IF 3.8 3区 医学 Q2 MEDICAL INFORMATICS Pub Date : 2026-01-02 DOI: 10.2196/79039
Dongliang Li, Syaheerah Lebai Lutfi

Background: Large language models (LLMs), such as GPT-3.5 and GPT-4 (OpenAI), have been transforming virtual patient systems in medical education by providing scalable and cost-effective alternatives to standardized patients. However, systematic evaluations of their performance, particularly for multimorbidity scenarios involving multiple coexisting diseases, are still limited.

Objective: This systematic review aimed to evaluate LLM-based virtual patient systems for medical history-taking, addressing four research questions: (1) simulated patient types and disease scope, (2) performance-enhancing techniques, (3) experimental designs and evaluation metrics, and (4) dataset characteristics and availability.

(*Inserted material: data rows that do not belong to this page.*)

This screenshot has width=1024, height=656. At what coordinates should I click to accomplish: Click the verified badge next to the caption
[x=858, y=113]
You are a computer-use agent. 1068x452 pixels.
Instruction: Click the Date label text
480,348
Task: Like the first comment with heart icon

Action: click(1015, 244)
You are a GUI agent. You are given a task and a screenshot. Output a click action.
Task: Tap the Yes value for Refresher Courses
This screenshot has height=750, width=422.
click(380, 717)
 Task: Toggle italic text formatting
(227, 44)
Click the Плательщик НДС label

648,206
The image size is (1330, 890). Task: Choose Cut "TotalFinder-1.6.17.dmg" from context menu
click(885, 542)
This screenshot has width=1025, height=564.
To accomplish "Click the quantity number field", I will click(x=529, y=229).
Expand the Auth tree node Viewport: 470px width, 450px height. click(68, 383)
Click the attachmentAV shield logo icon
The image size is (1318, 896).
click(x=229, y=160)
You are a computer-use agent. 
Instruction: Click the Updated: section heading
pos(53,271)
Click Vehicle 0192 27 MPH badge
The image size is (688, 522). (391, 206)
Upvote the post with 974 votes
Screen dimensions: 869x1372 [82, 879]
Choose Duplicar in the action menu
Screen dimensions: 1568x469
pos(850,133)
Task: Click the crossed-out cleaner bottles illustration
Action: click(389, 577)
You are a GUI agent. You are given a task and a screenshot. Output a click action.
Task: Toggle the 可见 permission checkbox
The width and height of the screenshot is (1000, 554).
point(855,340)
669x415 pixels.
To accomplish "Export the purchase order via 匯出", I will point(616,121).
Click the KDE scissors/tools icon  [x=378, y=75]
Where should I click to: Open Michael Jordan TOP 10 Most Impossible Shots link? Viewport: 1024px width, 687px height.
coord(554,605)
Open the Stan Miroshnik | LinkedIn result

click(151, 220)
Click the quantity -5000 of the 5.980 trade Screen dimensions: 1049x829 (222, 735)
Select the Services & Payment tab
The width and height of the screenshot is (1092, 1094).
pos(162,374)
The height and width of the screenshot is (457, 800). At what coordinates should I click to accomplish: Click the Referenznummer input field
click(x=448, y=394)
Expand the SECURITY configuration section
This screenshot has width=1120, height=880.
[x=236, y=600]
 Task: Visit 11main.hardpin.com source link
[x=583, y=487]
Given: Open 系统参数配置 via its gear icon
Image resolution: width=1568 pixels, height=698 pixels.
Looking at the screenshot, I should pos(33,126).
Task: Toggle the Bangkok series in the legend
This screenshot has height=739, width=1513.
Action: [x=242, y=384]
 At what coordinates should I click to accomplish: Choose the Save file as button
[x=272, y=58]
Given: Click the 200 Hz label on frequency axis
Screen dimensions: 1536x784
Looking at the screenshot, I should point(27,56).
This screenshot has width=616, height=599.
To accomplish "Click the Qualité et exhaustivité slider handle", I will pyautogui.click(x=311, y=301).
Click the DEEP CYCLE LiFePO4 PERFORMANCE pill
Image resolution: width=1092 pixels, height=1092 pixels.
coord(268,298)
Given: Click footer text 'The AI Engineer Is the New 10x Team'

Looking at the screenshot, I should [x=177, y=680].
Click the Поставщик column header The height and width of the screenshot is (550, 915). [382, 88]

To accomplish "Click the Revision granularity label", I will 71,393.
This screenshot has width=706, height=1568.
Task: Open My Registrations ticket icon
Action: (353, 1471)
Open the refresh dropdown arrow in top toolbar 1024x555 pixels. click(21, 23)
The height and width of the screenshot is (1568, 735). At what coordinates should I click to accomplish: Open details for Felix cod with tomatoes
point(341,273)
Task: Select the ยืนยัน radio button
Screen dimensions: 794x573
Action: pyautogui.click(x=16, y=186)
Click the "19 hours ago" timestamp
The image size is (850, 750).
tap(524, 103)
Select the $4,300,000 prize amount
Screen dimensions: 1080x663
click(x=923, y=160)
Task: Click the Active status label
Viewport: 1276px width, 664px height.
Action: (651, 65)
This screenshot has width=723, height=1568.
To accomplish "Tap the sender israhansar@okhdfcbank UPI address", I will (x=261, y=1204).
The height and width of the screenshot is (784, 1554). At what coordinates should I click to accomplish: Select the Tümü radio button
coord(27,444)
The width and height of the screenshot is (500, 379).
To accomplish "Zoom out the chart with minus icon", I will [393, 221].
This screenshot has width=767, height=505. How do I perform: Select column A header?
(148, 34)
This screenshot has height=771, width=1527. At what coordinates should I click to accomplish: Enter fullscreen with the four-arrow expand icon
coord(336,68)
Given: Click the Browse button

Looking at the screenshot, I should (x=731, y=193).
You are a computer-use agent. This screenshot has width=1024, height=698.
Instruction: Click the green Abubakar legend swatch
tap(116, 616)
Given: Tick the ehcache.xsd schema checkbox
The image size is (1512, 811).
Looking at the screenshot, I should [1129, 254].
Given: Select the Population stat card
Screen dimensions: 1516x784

Methods: Following PRISMA (Preferred Reporting Items for Systematic Reviews and Meta-Analyses) 2020, 9 databases were searched (January 1, 2020, to August 18, 2025). Nontransformer LLMs and non-history-taking tasks were excluded. Multidimensional quality and bias assessments were conducted.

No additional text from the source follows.